Legacy sites

Oracle Forms to chat agent: a read-only CDC playbook

The Oracle Forms backend was 22 years old. The Dutch municipality wanted a permit-status chat agent. We were not allowed to add a single row to the database.

Jacob Molkenboer· Founder · A Brand New Company· 15 Feb 2025· 10 min

Leather logbook with green ribbon, brass key on index card, iron shipping tag on ivory linen, dark shadows right.

The clerks at Gemeente X had a Tuesday-morning rhythm. Phone rings. Resident on the line. Wat is de status van mijn dakkapelvergunning? One clerk pulls up an Oracle Forms screen from 2004, tabs through six forms, types the BSN, waits for the green status band at the bottom, reads back a code. Then translates the code into plain Dutch. Then explains why it has been five weeks.

They wanted a chat agent. Residents would ask the question themselves, get an answer in plain Dutch, and only call when the agent could not help. The catch: the Oracle Forms backend was 22 years old, the database underneath was a hand-tuned 11g instance that nobody wanted to wake up, and the original vendor billed by the form. We were not allowed to add a single row to that database.

Three rules from week one:

The legacy database is read-only. No new writes, no schema changes, no triggers.
The agent must never invent a permit status.
The lag between Oracle and the chat answer stays under 90 seconds.

This is the wiring, end to end.

The constraint that shapes everything

Oracle Forms apps from the early 2000s usually talk to an Oracle database directly. CHAR(1) status fields. Padded numbers. Hand-rolled audit tables. Stored procedures that mutate state in five places. Refactoring is not the right word for what it would take to modernise. It is a political event, and the municipality was clear that it would not happen this budget cycle.

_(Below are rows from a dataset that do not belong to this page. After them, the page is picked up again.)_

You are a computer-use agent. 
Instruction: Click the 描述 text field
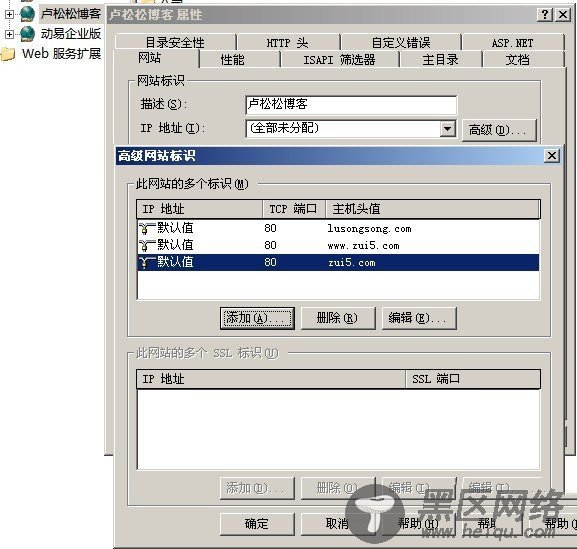coord(351,105)
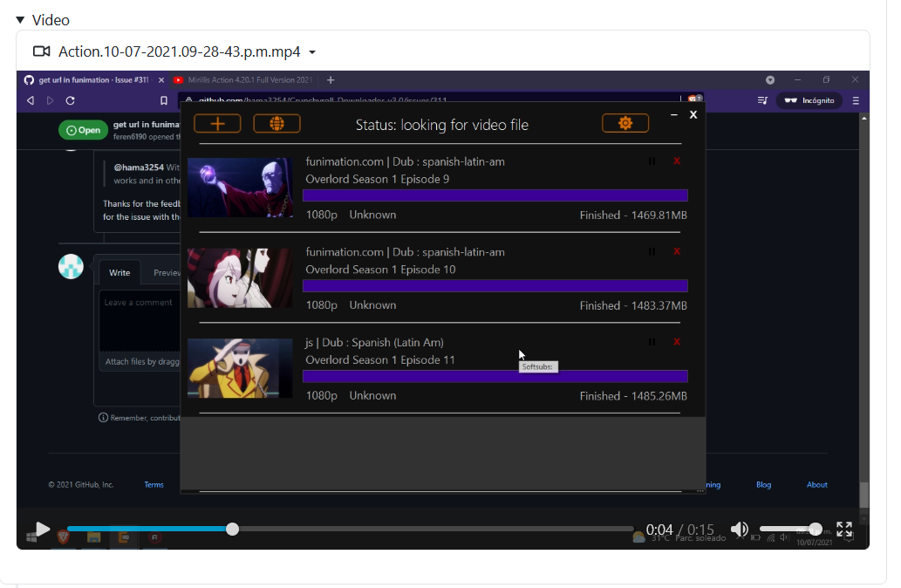
Task: Open the browser hamburger menu
Action: pos(856,100)
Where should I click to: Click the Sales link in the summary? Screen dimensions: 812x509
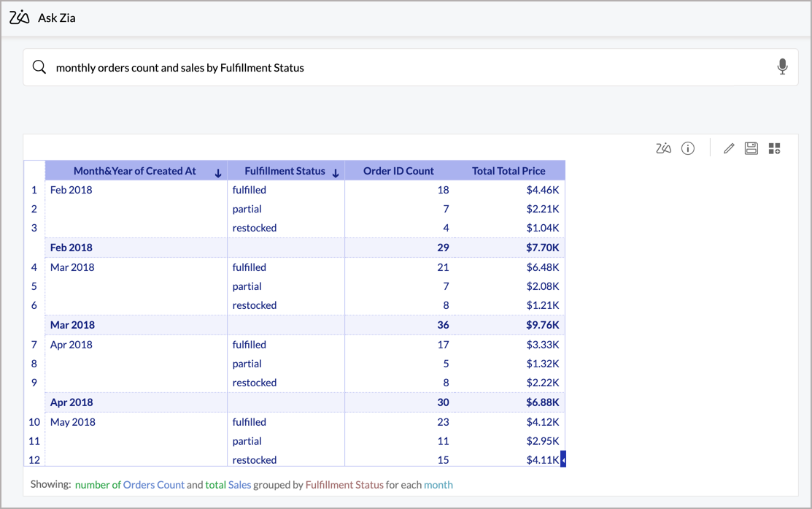coord(239,484)
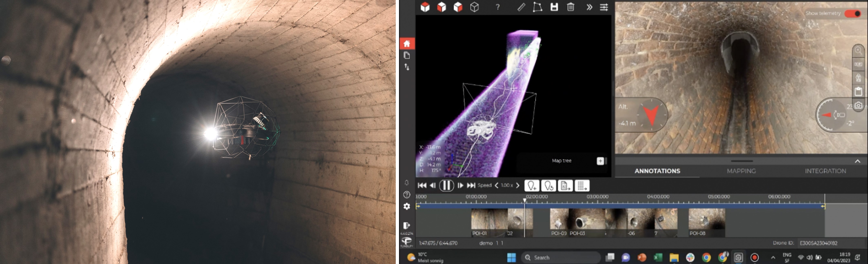
Task: Save using the floppy disk icon
Action: 554,7
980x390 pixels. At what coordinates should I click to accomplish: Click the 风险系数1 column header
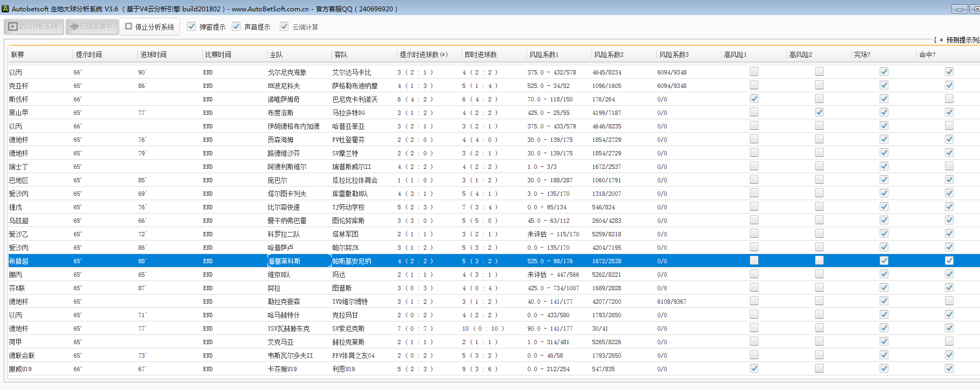pyautogui.click(x=543, y=54)
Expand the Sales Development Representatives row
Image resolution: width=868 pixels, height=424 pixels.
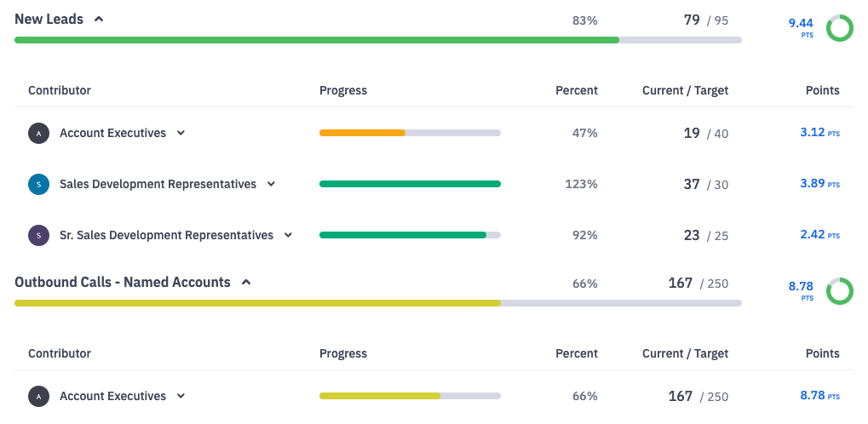[271, 184]
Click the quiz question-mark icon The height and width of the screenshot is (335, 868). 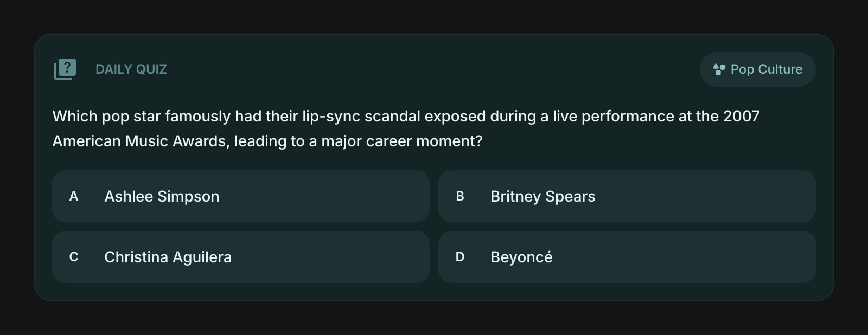pyautogui.click(x=65, y=69)
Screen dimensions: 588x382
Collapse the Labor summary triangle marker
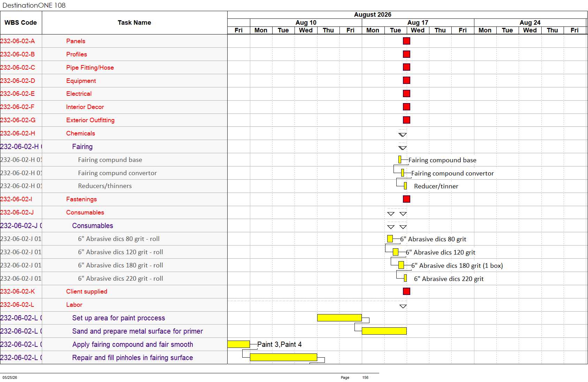coord(403,306)
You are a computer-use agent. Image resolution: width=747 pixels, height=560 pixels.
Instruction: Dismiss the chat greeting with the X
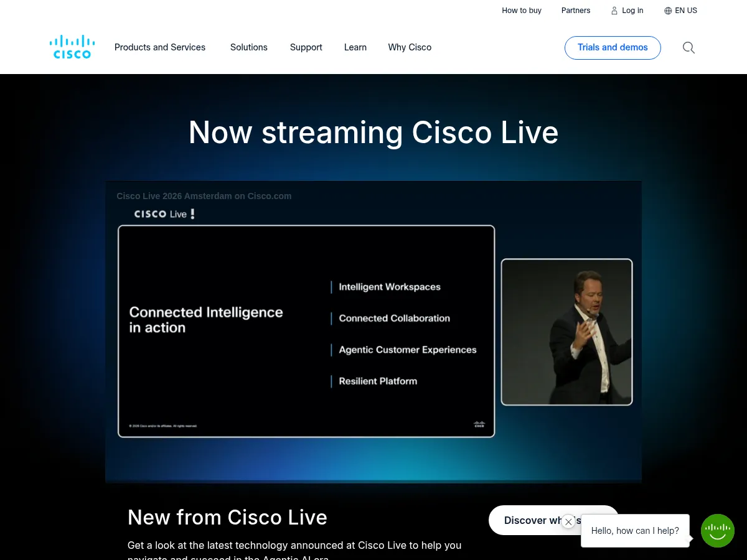coord(568,521)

What we got instead was one concession from the DBA team: enable Oracle LogMiner and grant us a read-only role with SELECT_CATALOG_ROLE plus LOGMINING. No agent installed on the database server. No daemon. No cron. A JDBC connection over a site-to-site IPSec tunnel, that the DBA could revoke in thirty seconds.

That was the whole budget. Everything else had to live outside.

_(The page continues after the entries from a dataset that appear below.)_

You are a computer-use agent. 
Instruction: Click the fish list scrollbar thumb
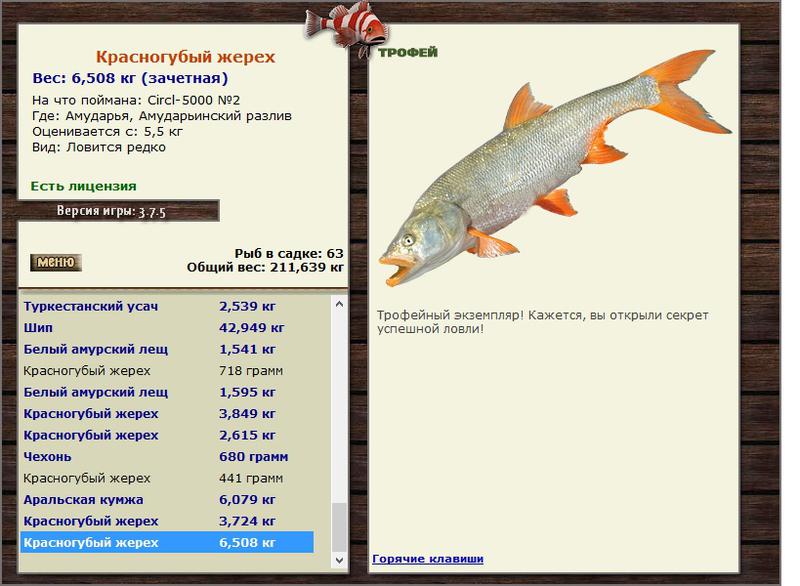pyautogui.click(x=339, y=527)
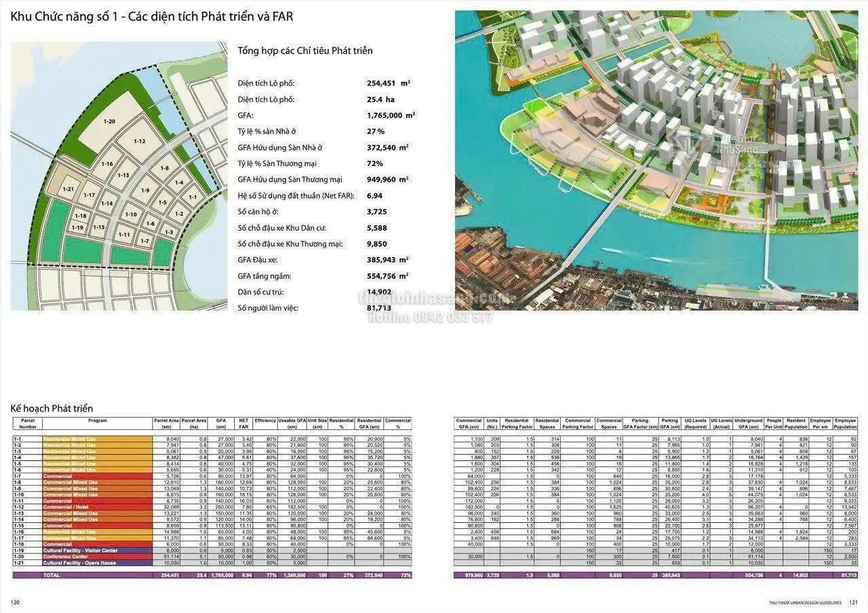
Task: Select the 'Cultural Facility - Opera House' row
Action: point(79,563)
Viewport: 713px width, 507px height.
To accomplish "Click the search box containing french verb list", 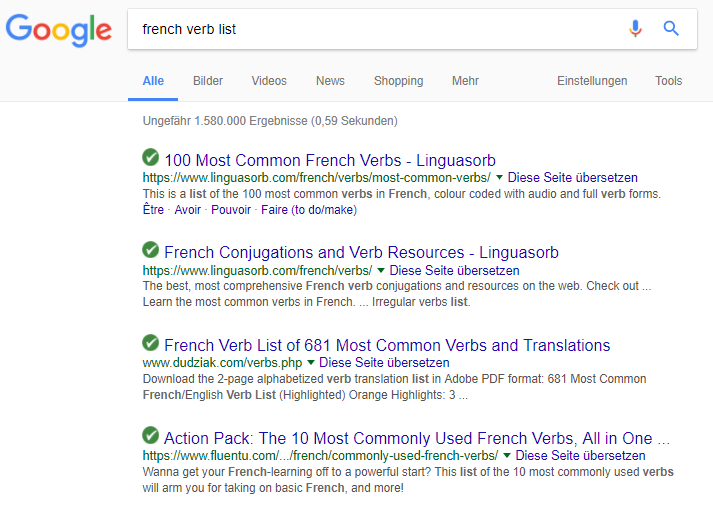I will (370, 29).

Debezium as the read-only door

The standard pattern here is change data capture. Debezium's Oracle connector reads the redo log through LogMiner and emits row-level change events. It runs entirely client-side from the database's perspective. We hosted it on a small Ubuntu VM (Java 17, Kafka 3.6, Debezium 2.5) inside our own subnet, dialling out to the Oracle SCAN listener.

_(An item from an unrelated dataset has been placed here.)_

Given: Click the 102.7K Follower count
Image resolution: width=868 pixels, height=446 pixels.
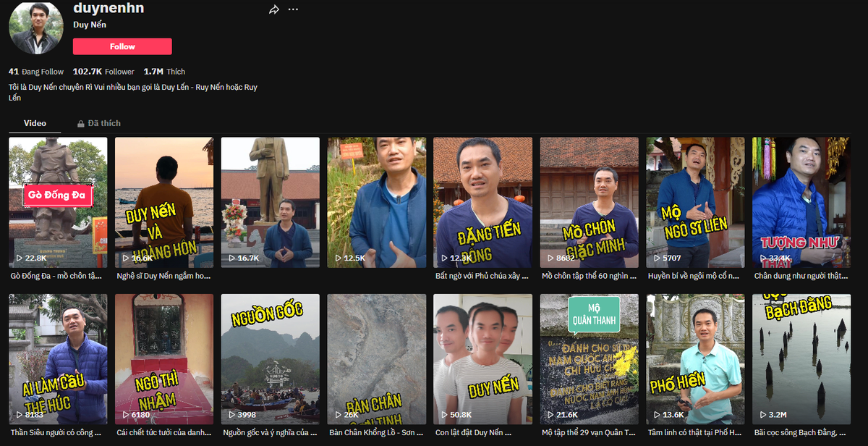Looking at the screenshot, I should (103, 72).
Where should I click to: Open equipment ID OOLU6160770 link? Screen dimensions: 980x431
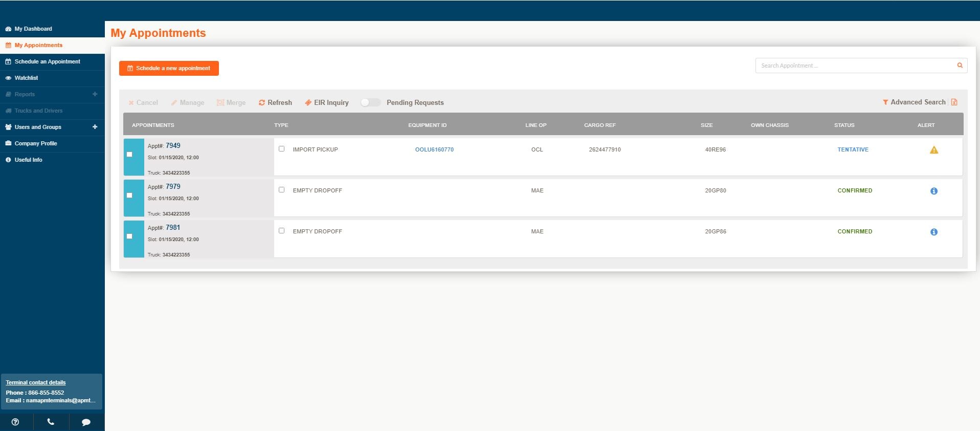(434, 149)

The minimum config that gave us a clean stream:

name=permits-oracle
connector.class=io.debezium.connector.oracle.OracleConnector
database.hostname=oracle.gemeente.internal
database.port=1521
database.user=cdc_reader
database.password=${file:/run/secrets/cdc:pwd}
database.dbname=GEMPROD
database.pdb.name=GEMPDB
snapshot.mode=schema_only_recovery
log.mining.strategy=online_catalog
log.mining.batch.size.default=20000
log.mining.batch.size.max=100000
table.include.list=GEM.VERGUNNINGEN,GEM.VERGUNNING_STATUS,GEM.AANVRAGER
schema.history.internal.kafka.bootstrap.servers=kafka:9092
schema.history.internal.kafka.topic=schema-history.gem

A few notes from running this against real load. online_catalog is dramatically cheaper than redo_log_catalog, but only valid if the schema does not change underneath you. For a 22-year-old system that has not had a column added since 2017, that bet was safe. We watched the LogMiner session with a daily query against V$LOGMNR_STATS just in case.

The other knob worth tuning: log.mining.batch.size. The default is 20,000. In the Dutch permit-application peak (March through May, when every other homeowner files for a dakkapel or a terrace), we saw the redo volume jump by 6x. The connector kept up by raising the max batch size to 100k. Below that, we got minute-scale lag spikes.

Warning

Debezium's Oracle connector needs the redo log retained long enough to recover from a connector restart. If your DBA team aggressively rotates archive logs, agree on a 24-hour minimum retention window before you ship.

A 90-second mirror in Postgres

Kafka topics land in a Postgres 16 database with the pgvector extension. The schema is not a 1:1 copy of Oracle. We rebuild it for the queries the agent actually needs to make.

create table permit (
  id              bigint primary key,
  reference       text not null unique,        -- "OV/2024/00472"
  bsn_hash        bytea not null,              -- never store raw BSN
  type            text not null,               -- "dakkapel", "terras", ...
  submitted_at    timestamptz not null,
  status_code     text not null,               -- raw Oracle code
  status_nl       text not null,               -- plain-Dutch translation
  last_event_at   timestamptz not null,
  embedding       vector(1024)                 -- only on the free-text fields
);

create index permit_bsn_hash_idx   on permit (bsn_hash);
create index permit_reference_idx  on permit (reference);
create index permit_embedding_idx  on permit
  using hnsw (embedding vector_cosine_ops);

The consumer is a small Go service that reads the Debezium Kafka topic, normalises the row (Oracle's CHAR(1) status codes get translated into plain Dutch through a lookup table the municipality's communications team maintains), and upserts into Postgres. It is 240 lines of code and it has not been touched in four months.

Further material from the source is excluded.